Utilities for initializing and managing entity/relation embedding tables.
"""

from typing import Callable, List, Optional, Union

import numpy as np
import torch

from besskge.sharding import Sharding


[docs]def init_uniform_norm(embedding_table: torch.Tensor) -> torch.Tensor:
    """
    Initialize embeddings according to uniform distribution
    and normalize so that each row has norm 1.

    :param embedding_table:
        Tensor of embedding parameters to initialize.

    :return:
        Initialized tensor.
    """
    return torch.nn.functional.normalize(torch.nn.init.uniform(embedding_table), dim=-1)


[docs]def init_xavier_norm(embedding_table: torch.Tensor, gain: float = 1.0) -> torch.Tensor:
    """
    Initialize embeddings according to Xavier normal scheme, with
    `fan_in = 0`, `fan_out=row_size`.

    :param embedding_table:
        Tensor of embedding parameters to initialize.
    :param gain:
        Scaling factor for standard deviation. Default: 1.0.

    :return:
        Initialized tensor.
    """
    return torch.nn.init.normal_(
        embedding_table, std=gain * np.sqrt(2.0 / embedding_table.shape[-1])
    )


[docs]def init_uniform_rotation(embedding_table: torch.Tensor) -> torch.Tensor:
    r"""
    Initialize tensor with each entry being a uniformly distributed
    phase between 0 and :math:`2 \pi`.
    To be used for initialization of relation embedding tables
    in RotatE scoring function.

    :param embedding_table:
        Tensor of embedding parameters to initialize.

    :return:
        Initialized tensor.
    """
    return torch.rand_like(embedding_table) * 2 * np.pi


[docs]def init_KGE_uniform(
    embedding_table: torch.Tensor, b: float = 1.0, divide_by_embedding_size: bool = True
) -> torch.Tensor:
    """
    Initialize embeddings according to symmetric uniform distribution.

    :param embedding_table:
        Tensor of embedding parameters to initialize.
    :param b:
        Positive boundary of distribution support. Default: 1.0.
    :param divide_by_embedding_size:
        Rescale distribution support by `1/row_size`. Default: True.

    :return:
        Initialized tensor.
    """
    if divide_by_embedding_size:
        b /= embedding_table.shape[-1]
    return torch.nn.init.uniform_(embedding_table, -b, b)


[docs]def init_KGE_normal(
    embedding_table: torch.Tensor,
    std: float = 1.0,
    divide_by_embedding_size: bool = True,
) -> torch.Tensor:
    """
    Initialize embeddings according to normal distribution with mean 0.

    :param embedding_table:
        Tensor of embedding parameters to initialize.
    :param std:
        Standard deviation.
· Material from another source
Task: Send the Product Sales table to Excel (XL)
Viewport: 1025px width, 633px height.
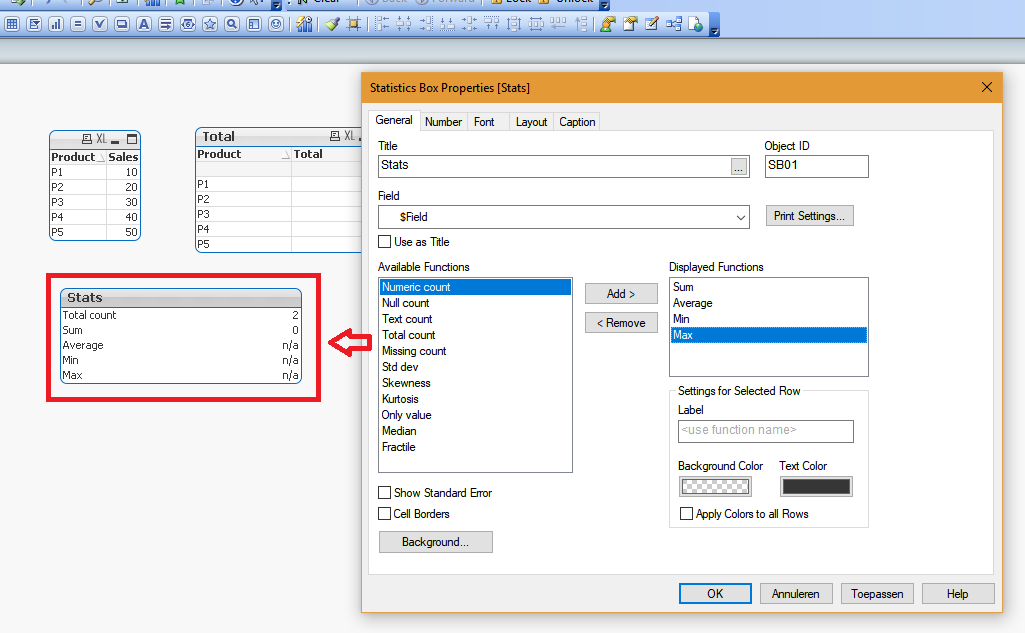Action: [102, 139]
Default: 1.0.
    :param divide_by_embedding_size:
        Rescale standard deviation by `1/row_size`. Default: True.

    :return:
        Initialized tensor.
    """
    if divide_by_embedding_size:
        std /= embedding_table.shape[-1]
    return torch.nn.init.normal_(embedding_table, std=std)


[docs]def initialize_entity_embedding(
    sharding: Sharding,
    initializer: Union[torch.Tensor, List[Callable[..., torch.Tensor]]],
    row_size: Optional[List[int]] = None,
) -> torch.nn.Parameter:
    """
    Initialize entity embedding table.

    :param sharding:
        Entity sharding.
    :param initializer:
        Embedding table or list of initializing functions. If providing
        an embedding table, this can either be sharded
        (shape: [n_shard, max_entity_per_shard, row_size])
        or unsharded [shape: (n_entity, row_size]).
        If providing list of initializers, this needs to be of same length
        as :attr:`row_size`.
    :param row_size:
        Number of parameters for each entity.
        This needs to be a list, with the lengths of the different embedding tensors
        to allocate for each entity. Each embedding tensor, once allocated, is
        initialized with the corresponding entry of :attr:`initializer`.
        Can be omitted if passing an embedding table as :attr:`initializer`.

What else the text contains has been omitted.